IDEMA: The misuse of religion in our politics

Feb 26, 2012

 

This tactic is especially horrifying when it comes from a Christian perspective, because Jesus was crucified by the Roman Empire as an enemy of the state. Yet those who desire to wield the state’s power seem to forget history when it comes to their personal ambitions.

Using Jesus to attain votes betrays what he stood for, which led to his crucifixion. He stood beside the poor, the sick, the prisoners, the hungry, widows and orphans, and he warned his followers about the idolatrous power of Caesar and his puppet kings in the Herod family.

Perhaps an even more despicable political tactic is the use of religion by politicians to divide people. The Latin root of “religion” means to bind together. Yet religion seems so often to divide us. And when politicians do this on purpose for their own political gain, this is especially destructive to the Body of Christ if the political tactic is targeting Christians.

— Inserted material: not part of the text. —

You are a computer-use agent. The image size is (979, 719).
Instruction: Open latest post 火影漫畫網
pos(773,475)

The latest wedge tactic concerns birth control. Some politicians want it banned, others want to make it difficult to purchase by women using their insurance. Birth control is often a necessity for health, it prevents abortions, and even most Roman Catholic women use it (80 or 90 percent I read somewhere).

Yet the outcry about having insurance policies cover birth control seems to come from predominately men — men in Congress, men running for president, and Roman Catholic bishops (who are all men).

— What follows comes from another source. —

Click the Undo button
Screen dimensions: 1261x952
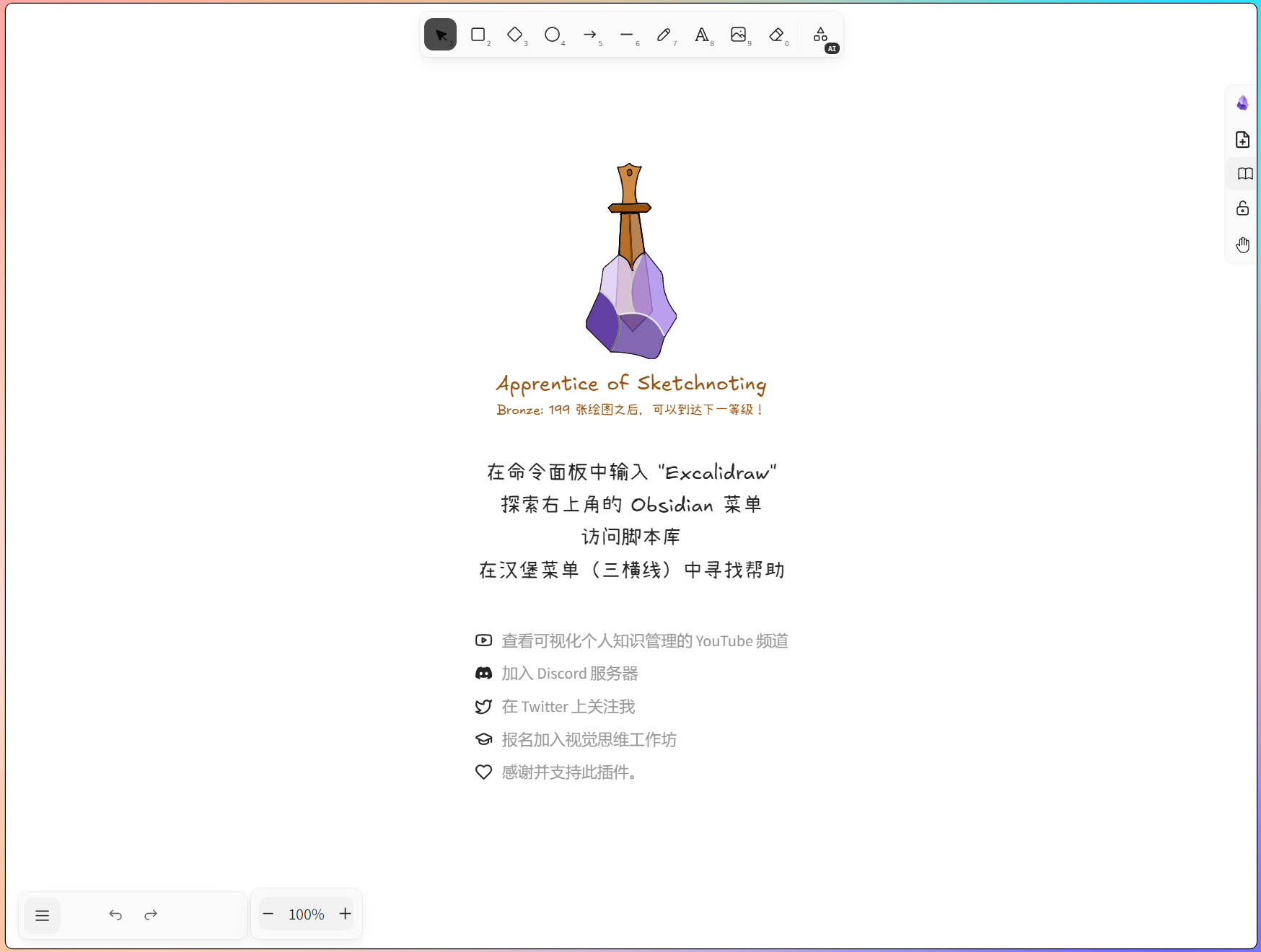tap(115, 915)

In all the debates about this issue in the pews, in the halls of Congress and on the campaign trail, were women brought into the discussion? It is very difficult for me to take seriously the pronouncements of Roman Catholic bishops on this subject when most were silent on the sexual abuse of children in recent history; and when they know little about what it feels like to make a baby, carry and raise it; or what it feels like to be raped, even by one’s own father. Then, for women to be told by male politicians and male clergy that they should — or must — have a child conceived by rape and incest simply makes these women a victim a second time.

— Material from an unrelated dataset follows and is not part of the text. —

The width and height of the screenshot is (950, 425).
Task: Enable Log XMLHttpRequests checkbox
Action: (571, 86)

One final point. The church is not the clergy; the church is the body of the faithful where each baptized member is just as important as any ordained person.

Women make up more than 50 percent of most churches, as proven by who attends each Sunday. So listen to them rather than, or at least along with, male clergy and politicians.

— By The Rev. Henry Idema, former pastor of St. John's Episcopal Church in Grand Haven.

Comments

Lanivan

I couldn't agree more with your piece, Rev. Idema. I do take issue with your comment that "all the candidates are doing this, and neither political party is sinless in this regard". I believe the far-right extremists of the Republican party are by far the worst of the bunch when it comes to the misuse of religion in politics, and, in particular, this current group of Republican candidates, and I have come to this unfortunate conclusion as a moderate Republican for the past 40 years. Growing up during the 60's, I thought our society had already hashed out women's reproductive and health issues, its place within religion and politics, and subsequent control and marginalization of women through politics. To have so much attention during this Republican primary turned to the issues of contraception for example, and other women's social issues, is disheartening at best. It is successful, however, in taking the spotlight off the need for debate, ideas, and movement towards a growing American economy that can meet the demands of the 21st century.

migpilot

Rev Idema,

You need to read your Bible. Somewhere along the history of canonization, you must have been consulted and then appointed the women's advocate. How funny, I cant find any scripture to back up your new world claims. Maybe the candidates are more biblical in their interpretation than a "Reverend". Also, lets not confuse the current administrations message with anything biblical or for that matter, Jesus' oft misunderstood teachings. Before you inject your ideas of Jesus's thoughts of how women should be represented, please find me a scripture that speaks to it. The new testament was busy, but not with the rights of women. It was too busy trying to convince pagans than trying to align popular Jewish customs regarding the rights of women. Although I agree with your thinking regarding women's rights, please don't represent that there is more than a charitable reference in the new testament regarding women.

snlfan

"Those who would renegotiate the boundaries between church and state must therefore answer a difficult question: why would we trade a system that has served us so well for one that has served others so poorly?" Supreme Court Justice Sandra Day O'Conner on the Ten Commandments ruling, June 27, 2005

The preamble of the Constitution invokes the people of the United States. It does not invoke any sort of God

The Constitution forbids any religious test to hold office. A godless person is just as eligible as a godly one! (Article 6, Paragraph 3)

Bazz56

How about the miss-characterization of sin from the pulpit.